CHALLENGE 1 – In the forum thread on baby slings, why does babygrey advise trying slings first or buying from a place with a good return policy?
CHALLENGE 2 – Carry on the forum thread about baby slings, picking up after its last post.

[begin SELECTED EXTRACT]

Originally Posted by *Carrruth* 
Wrap conversion slings are especially comfortable.


What are these?


----------



## IdentityCrisisMama (May 12, 2003)

Quote:


Originally Posted by *nervousnelle* 
Sakura Bloom Simple Silk. No doubt about it.









These are beautiful! Does the silk not slip thought? Like on the shoulder or the baby slips down when sleeping? I always associate silk with slipperiness and things like cotton (Maya Wrap) type fabric with "staying put" - a feature I think is very important in a sling.


----------



## babygrey (Jan 12, 2010)

Quote:


Originally Posted by *bwaybaby918* 
I really love my Maya Wrap sling

LOVE my Maya. Not only for functionality, but also bc it was affordable and it is incredibly durable- my 17mo uses it all the time still and it is no worse for the wear.

It totally depends on you, tho, and your personal comfort and body and preferences. I agree w/ what a pp poster said about seeing if you can try some out first, or at least get them from somewhere w/ a good return policy. I ended up w/ a pile of slings/pockets/wraps that I ended up selling on CL bc they didn't work w/ my real baby in them.

[end SELECTED EXTRACT]
[begin MATERIAL PROVIDED]

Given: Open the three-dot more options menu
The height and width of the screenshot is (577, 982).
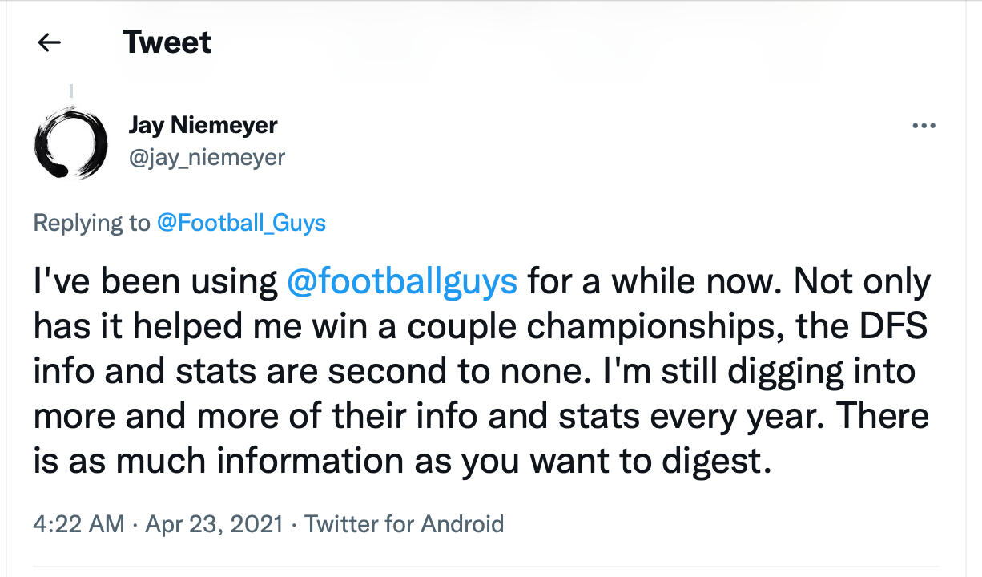Looking at the screenshot, I should (924, 126).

[end MATERIAL PROVIDED]

RESPONSE 1 – Babygrey ended up with a pile of slings, pockets and wraps that didn't work once a real baby was in them. She sold them on CL.

RESPONSE 2 –
----------



## chattyprincess (Feb 24, 2009)

Quote:


Originally Posted by *IdentityCrisisMama* 
These are beautiful! Does the silk not slip thought? Like on the shoulder or the baby slips down when sleeping? I always associate silk with slipperiness and things like cotton (Maya Wrap) type fabric with "staying put" - a feature I think is very important in a sling.

Actually the type of silk sakura bloom uses is a duponi silk that is not slippery (I think your thinking like a really slippery satiny type material?) it is a "rougher" raw silk that has many little catches in the fabric and actually makes it one of the best materials for ring slings because it does NOT slip.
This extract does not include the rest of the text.